El problema de la racionalidad de los votantes en un sistema político de competencia electoral radica en que no pueden discernir cuál es su elección racional, esto es, la que garantiza su utilidad.
La elección sólo es racional en el análisis del discurso (voto a Dº Pepito y no a Dº José porque el discurso de aquél es más próximo a mis deseos, a mis convicciones), no en lo referente a la satisfacción real del interés propio (Dº Pepito ha hecho lo mismo que hubiera hecho Dº José, perjudicarme).
El dilema del elector es el eterno problema de todo régimen dizque representativo: ¿cómo asegurar el cumplimiento de un mandato cuando el elegido puede hacer lo contrario de lo que prometió defender?
Una de las consecuencias de éste dilema es el prestigio de la ideología. Dado que no puedo asegurar con criterios racionales cuál es la alternativa que maximiza mi interés, opto por el método sub-racional de elección que me ofrece la ideología, esto es, pre-juicios que sirven, sobre todo, para decidir lo que no tengo que hacer (no tengo que votar a la derecha o no tengo que votar a la izquierda), con independencia de que realizar elecciones bajo estas premisas sea ineficaz como forma de lograr beneficios particulares de ningún tipo.
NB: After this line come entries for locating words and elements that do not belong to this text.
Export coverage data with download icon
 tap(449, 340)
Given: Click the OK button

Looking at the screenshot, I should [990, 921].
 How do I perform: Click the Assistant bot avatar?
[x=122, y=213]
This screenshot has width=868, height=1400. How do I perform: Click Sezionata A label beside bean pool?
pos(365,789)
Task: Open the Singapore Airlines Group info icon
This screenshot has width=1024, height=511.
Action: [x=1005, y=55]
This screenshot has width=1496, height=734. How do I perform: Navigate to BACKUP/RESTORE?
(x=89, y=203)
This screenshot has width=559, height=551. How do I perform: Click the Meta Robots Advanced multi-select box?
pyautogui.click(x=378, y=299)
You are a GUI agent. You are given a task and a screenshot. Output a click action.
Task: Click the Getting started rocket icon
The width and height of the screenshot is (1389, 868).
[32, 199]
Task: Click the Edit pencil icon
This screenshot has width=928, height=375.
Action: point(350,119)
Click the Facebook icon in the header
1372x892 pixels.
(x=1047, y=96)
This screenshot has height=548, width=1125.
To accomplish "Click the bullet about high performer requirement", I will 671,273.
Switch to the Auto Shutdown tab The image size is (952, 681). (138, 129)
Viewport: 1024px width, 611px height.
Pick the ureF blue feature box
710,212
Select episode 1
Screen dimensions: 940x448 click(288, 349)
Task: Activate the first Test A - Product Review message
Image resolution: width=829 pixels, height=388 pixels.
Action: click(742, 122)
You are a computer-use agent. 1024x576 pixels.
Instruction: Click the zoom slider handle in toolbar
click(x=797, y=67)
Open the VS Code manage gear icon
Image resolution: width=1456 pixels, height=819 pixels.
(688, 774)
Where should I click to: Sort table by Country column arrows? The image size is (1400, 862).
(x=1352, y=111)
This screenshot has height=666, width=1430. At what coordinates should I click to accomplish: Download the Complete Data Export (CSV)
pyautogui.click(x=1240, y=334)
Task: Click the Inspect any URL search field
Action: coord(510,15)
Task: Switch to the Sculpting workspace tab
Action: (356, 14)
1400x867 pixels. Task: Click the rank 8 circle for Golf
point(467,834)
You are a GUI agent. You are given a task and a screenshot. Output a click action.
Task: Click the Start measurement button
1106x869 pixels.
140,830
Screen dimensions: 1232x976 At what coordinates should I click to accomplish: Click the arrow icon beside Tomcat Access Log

Mientras llega la democracia de veras representativa, al elector le queda el consuelo de deponer al elegido desleal en futuras convocatorias electorales –me dirán-, aunque el sustituto pueda incurrir en nuevos incumplimientos.
Que los impuestos fueran voluntarios sería otro alivio, quizás eficacísimo. Veamos cómo conseguirlo.
Las condiciones de la cooperación serían estas:
a) Partimos del supuesto de que una persona es racional en tanto en cuanto intente maximizar su interés, ya sea egoísta, altruista o los dos a la vez.
b) El acuerdo entre individuos racionales debe alcanzarse internamente entre los concernidos sin intervención de elementos externos (el Estado) que modifique sus preferencias.
c) El éxito de la cooperación depende en gran medida del número de cooperadores y de que éstos lo hayan intentado muchas veces con anterioridad.
d) Nadie está obligado a colaborar.
No obstante, a primera vista confluyen dos obstáculos que podrían hacer inviable la provisión de bienes públicos con impuestos voluntarios. Son el egoísmo y los “gorrones”.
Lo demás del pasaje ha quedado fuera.